Cette loi est reconduite le 29 février 1936 avec davantage de restrictions, comme l’interdiction de prêts aux pays en guerre. Elle est appliquée pendant la guerre. Elle est appliquée pendant la guerre italo-éthiopienne et la guerre civile en Espagne. Le président Roosevelt déplore le fait que ces lois pénalisent les états agressés et limitent son action politique. Le 1er mai 1937, la clause Cash and Carry (payé et emporté) autorise finalement les clients à venir chercher eux-même les marchandises en les payants comptants et à prendre en charge leur transport. Par ailleurs, Roosevelt propose la participation des États-Unis au Tribunal permanent de justice internationale, mais le Sénat, pourtant majoritairement démocrate, refuse de s’y engager.

La volonté de Roosevelt

Entre 1937 et 1939, Roosevelt montre une attitude ambiguë face à l’isolationisme du Congrès. Il maintient les États-Unis dans la neutralité. Mais il ne cache pas, à travers ses discours, sa volonté de venir en aide aux pays démocratiques. En juillet 1937, le Japon déploie une offensive militaire en Chine, s’empare de Pékin et étend sa domination sur de larges territoires. L’Allemagne, alors aux mains d’Hitler, avait quant à elle, débuté son réarmement en 1935 et remilitarisé la Rhénanie en 1936. Dans son discours à Chicago, le 5 octobre 1937, Roosevelt se prononce donc en faveur de la mise en quarantaine, commerciale et diplomatique, des fauteurs de troubles internationaux par effort commun des nations pacifiques.

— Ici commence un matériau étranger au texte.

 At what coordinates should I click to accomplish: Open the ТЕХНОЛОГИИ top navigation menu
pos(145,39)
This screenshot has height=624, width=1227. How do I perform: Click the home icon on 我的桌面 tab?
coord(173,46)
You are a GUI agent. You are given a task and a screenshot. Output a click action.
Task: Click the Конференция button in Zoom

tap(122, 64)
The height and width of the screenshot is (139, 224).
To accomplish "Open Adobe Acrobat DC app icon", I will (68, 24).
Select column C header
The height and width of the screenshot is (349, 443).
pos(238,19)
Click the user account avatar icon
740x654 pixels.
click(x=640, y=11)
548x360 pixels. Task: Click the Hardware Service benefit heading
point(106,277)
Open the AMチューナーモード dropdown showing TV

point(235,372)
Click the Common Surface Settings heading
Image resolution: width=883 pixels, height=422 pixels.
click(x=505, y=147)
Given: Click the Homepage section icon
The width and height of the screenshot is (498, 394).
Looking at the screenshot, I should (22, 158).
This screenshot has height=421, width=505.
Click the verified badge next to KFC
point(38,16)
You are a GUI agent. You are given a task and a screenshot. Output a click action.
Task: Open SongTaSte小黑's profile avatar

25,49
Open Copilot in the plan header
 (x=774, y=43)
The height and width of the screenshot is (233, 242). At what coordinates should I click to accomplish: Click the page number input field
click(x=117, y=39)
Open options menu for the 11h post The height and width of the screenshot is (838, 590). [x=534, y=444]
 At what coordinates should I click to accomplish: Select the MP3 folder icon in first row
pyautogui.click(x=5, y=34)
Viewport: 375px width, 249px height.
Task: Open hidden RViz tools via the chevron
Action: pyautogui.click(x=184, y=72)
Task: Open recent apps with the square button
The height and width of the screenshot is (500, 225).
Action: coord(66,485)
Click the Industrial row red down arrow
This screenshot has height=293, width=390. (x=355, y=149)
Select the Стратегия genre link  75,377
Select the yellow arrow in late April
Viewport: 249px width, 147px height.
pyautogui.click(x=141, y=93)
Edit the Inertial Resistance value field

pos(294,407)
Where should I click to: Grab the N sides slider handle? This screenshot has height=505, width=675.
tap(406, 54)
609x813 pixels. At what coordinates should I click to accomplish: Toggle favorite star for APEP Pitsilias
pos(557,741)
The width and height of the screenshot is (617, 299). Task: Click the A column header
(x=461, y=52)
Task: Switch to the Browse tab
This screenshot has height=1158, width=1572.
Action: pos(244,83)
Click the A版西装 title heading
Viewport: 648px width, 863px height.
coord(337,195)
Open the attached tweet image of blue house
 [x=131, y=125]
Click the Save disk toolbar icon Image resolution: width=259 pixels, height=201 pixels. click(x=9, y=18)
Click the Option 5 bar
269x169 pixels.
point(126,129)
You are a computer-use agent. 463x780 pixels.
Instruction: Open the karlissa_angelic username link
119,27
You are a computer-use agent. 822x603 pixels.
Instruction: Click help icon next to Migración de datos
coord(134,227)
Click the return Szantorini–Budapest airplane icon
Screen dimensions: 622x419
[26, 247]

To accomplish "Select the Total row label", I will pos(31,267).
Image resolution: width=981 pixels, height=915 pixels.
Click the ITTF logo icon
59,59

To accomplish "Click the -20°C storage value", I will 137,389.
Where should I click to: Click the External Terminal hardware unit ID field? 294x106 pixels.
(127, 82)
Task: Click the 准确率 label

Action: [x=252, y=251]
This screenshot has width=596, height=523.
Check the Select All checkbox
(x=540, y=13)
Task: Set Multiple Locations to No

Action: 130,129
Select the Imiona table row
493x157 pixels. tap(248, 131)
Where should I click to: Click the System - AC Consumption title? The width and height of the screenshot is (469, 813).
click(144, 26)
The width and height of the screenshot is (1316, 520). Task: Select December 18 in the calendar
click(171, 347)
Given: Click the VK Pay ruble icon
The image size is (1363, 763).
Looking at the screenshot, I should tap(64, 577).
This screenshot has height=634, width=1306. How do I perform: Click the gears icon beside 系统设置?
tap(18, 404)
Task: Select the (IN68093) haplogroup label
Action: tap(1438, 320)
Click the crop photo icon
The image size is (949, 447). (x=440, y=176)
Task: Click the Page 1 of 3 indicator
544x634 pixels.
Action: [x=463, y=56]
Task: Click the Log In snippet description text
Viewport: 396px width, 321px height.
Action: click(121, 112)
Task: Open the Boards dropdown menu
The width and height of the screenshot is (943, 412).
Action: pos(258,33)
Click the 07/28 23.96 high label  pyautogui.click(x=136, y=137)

Cependant les isolationistes américains résistent et aucun engagement concret n’est pris dans ce sens. La politique d’apaisement persiste, même lorsque les avions japonais coulent la canonnière américaine Panay en décembre 1937, peu après le massacre de Nankin en Chine. Après la Nuit de Cristal, le 9 novembre 1938, qui marque une radicalisation de l’antisimitisme en Allemagne, le président américain fait officiellement part de son indignation. Il rappelle son ambassadeur à Berlin sans pour autant fermer la représentation diplomatique en Allemagne. Alors que la conférence de Munich de septembre 1938 semble conforter la politique expansionniste et agressive allemande, Roosevelt souhaite préparer son pays militairement.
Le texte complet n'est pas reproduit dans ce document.